I would be happy to dig in, test, and merge this if someone who uses this tool ( @dan @jgoecks @jen ?) okays the change at a high-level. Seem entirely reasonable to me, but what do not know much about genomic formats, etc...
Seems reasonable to me. One thing to keep in mind, though, is that putting a space b/t the identifier and name means that the name is not a part of the sequence ID because, per the FASTA specification, the ID ends after the first space. IMO, it's more useful to include the name as another field in the ID: e.g., chrom_start_end_strand_name
Any reason to include it into the ID. We would use it as some kind of description of the sequences and that dos not need to be part of the ID. For example cmsearch will use it only if its part of the description and not part of the ID. Moreover, chrom_start_end_strand should be unique or?

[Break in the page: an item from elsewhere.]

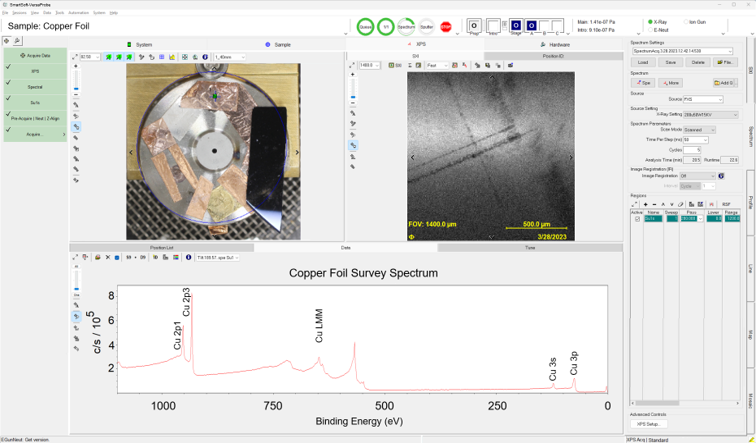Open the Image Registration dropdown
This screenshot has width=756, height=443.
[x=697, y=176]
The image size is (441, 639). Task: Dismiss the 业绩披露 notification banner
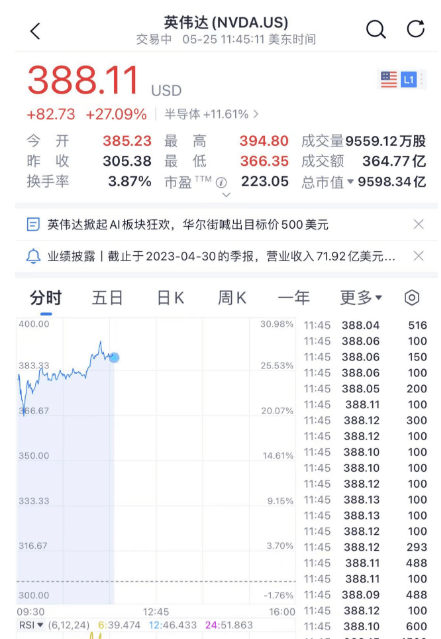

Thanks for reviewing @jgoecks & @jmchilton
P.S. we missed you @ GCC hope to see you next year :)
Hmm, I was thinking that some tools would require it to be in the ID rather than the description. Hard to say what the right thing to do is; let's start simple and leave as is, putting the name in the description. Unique IDs would be nice, but I don't see how including/excluding name changes that.
4 of the existing test cases fail when this change is applied.
Are these easily addressable? I know these test cases are hard to setup, if you have fix you believe will work feel free to update the pull request and I can rerun the tests.
< rossl> jmchilton: on those failing tests after adding the extra bed column - maybe the outputs in test-data just need to be updated to match - probably no need to change the tool itself? (random AU2c worth)
< jmchilton> rossl: I think that is half true. There is also a logic error in there that needs to be corrected though ('name' used before defined).